View attachment 3904

Salomon SPK pros

View attachment 3905

View attachment 3906

View attachment 3907

Monster Booster Strap

View attachment 3908

Cushioned footbed


----------



## thorski (Aug 3, 2010)

View attachment 3913

Heel footbed=Super soft landings.

View attachment 3914

View attachment 3915

Lace up liner

View attachment 3916

Thick padding =No shin bang.

View attachment 3917

Rubber toe box= No toe bang.

Most comfortable boots i've ever had. I can ski everything on the mountain with no problem except small to medium sized pipes as they don't exist.
I tried the Dalbello Voodoo boots and they sucked.


----------



## gmcunni (Aug 3, 2010)

do these have less forward tilt than an average boot? they seem to be standing up straighter than i expected.


----------



## wa-loaf (Aug 4, 2010)

Is this a gear review or are you selling these?


----------



## thorski (Aug 4, 2010)

wa-loaf said:


> Is this a gear review or are you selling these?



Review. Wasn't sure if this was the right forum or not. 
They do have less forward tilt than the average boot.


----------



## Hawkshot99 (Aug 4, 2010)

thorski said:


> I tried the Dalbello Voodoo boots and they sucked.

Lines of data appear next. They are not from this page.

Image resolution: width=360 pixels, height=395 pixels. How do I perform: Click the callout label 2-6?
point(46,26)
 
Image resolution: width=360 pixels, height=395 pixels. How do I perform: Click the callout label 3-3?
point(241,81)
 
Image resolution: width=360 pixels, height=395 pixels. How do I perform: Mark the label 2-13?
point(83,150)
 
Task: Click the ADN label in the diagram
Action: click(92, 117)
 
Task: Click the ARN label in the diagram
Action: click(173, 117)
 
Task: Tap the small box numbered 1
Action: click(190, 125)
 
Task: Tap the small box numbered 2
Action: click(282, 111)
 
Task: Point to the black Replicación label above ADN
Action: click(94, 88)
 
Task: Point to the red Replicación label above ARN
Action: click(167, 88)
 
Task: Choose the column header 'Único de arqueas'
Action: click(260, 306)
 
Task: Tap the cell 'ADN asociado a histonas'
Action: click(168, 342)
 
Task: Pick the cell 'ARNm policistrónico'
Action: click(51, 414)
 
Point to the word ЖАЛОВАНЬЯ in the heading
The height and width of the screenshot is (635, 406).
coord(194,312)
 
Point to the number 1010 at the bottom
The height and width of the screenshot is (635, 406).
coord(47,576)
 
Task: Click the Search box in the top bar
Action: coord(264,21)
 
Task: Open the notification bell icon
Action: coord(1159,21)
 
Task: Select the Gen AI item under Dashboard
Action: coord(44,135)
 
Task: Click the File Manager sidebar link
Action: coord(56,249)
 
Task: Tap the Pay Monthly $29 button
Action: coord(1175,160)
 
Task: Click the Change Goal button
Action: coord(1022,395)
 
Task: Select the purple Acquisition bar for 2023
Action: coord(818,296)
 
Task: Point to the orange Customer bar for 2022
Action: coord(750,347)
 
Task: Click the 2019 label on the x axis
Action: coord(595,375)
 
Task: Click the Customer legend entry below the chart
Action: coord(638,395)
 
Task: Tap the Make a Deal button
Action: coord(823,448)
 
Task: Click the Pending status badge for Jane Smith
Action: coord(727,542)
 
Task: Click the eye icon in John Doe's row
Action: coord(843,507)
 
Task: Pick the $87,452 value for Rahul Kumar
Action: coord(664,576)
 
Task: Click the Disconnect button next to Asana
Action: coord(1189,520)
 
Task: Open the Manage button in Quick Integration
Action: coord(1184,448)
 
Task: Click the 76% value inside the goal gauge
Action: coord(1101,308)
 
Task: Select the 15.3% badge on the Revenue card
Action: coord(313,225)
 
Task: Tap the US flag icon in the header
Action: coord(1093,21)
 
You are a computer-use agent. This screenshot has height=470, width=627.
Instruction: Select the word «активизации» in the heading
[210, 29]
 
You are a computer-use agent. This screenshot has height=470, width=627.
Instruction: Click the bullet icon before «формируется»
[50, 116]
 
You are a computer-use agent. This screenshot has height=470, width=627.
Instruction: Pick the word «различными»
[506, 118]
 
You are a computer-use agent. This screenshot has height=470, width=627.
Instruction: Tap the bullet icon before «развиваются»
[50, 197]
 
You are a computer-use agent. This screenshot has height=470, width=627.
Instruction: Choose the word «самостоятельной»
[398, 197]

I personally love the VooDoo's


----------



## wa-loaf (Aug 4, 2010)

thorski said:


> Review. Wasn't sure if this was the right forum or not.
> They do have less forward tilt than the average boot.



It's good to start the thread title with "Review" or "For Sale" ....


----------



## thorski (Aug 5, 2010)

Hawkshot99 said:


> I personally love the VooDoo's



They were killing my shins. I need tons of padding. They did ski well.

Duly noted Wa-loaf


----------